Cosets of D4, Cycle Notation What are the left and right cosets of D₄?
I know that there are 24 elements in S₄ and 8 in D₄, which gives 24÷8=3 distinct left and right cosets.
I'm having trouble multiplying permutations and have no idea if I'm doing them correctly.
For example, (1234)(1234)=13, (1234)(13)(24)=(1432), (1234)(1432)=e
Are any of these even right?
 A: "What are the left and right cosets of $D_4$?" does not make sense. You have to ask "what are the left and right cosets of H in G?", where H is some subgroup of G. NasuSama's answer has given you a good way of calculating the cosets of $\{e, y^2\}$ in $D_4$, but I suspect you wanted to know the cosets of $D_4$ in $S_4$.
First of all, cycle notation. You should think about $(1234)$ as a function, let's call it $f$, such that


*

*$f(1) = 2$

*$f(2) = 3$

*$f(3) = 4$

*$f(4) = 1.$


Similarly, $(13)(24)$ is a function, let's call it $g$, such that


*

*$g(1) = 3$

*$g(2) = 4$

*$g(3) = 1$

*$g(4) = 2.$


Do you see why? Now, when you "multiply" f by g, you simply find the function $fg$ (or $f\circ g$ if you prefer). So $fg(1) = f(g(1)) = f(3) = 4$, and so on. (Warning: some people write $fg$ to mean $gf$. Both notations are in use - check with your lecturer or textbook.)
Do you now understand how to form cosets? To find the left coset of $D_4$ in $S_4$ corresponding to the element $(123)$, just left-multiply everything in $D_4$ by $(123)$.
Here are a few helpful facts about cosets of $H$ in $G$:


*

*Any two left cosets are either exactly the same, or completely disjoint.

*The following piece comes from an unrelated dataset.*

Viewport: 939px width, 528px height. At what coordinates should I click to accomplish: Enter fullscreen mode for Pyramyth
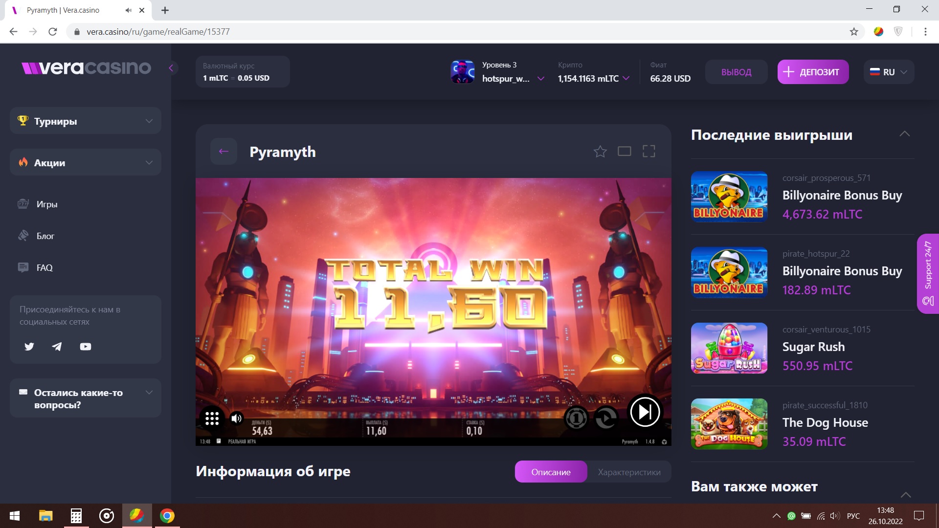(648, 152)
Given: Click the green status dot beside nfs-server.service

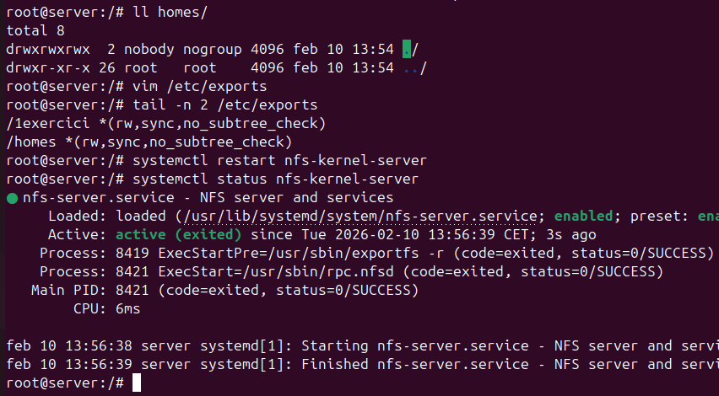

*If $h\in H$, then $hH = H$.

*If $g\in G$ but $g\not\in H$, then $gH \neq H$.

*If $g_2 \in g_1H$, then $g_1H = g_2H$.


Everything I said above works with left cosets replaced by right cosets. Be careful when you mix left with right, though:


*

*It is not generally true that $g_1H$ and $Hg_2$ must be disjoint or equal.

*It is not generally true that $g_1H = Hg_1$.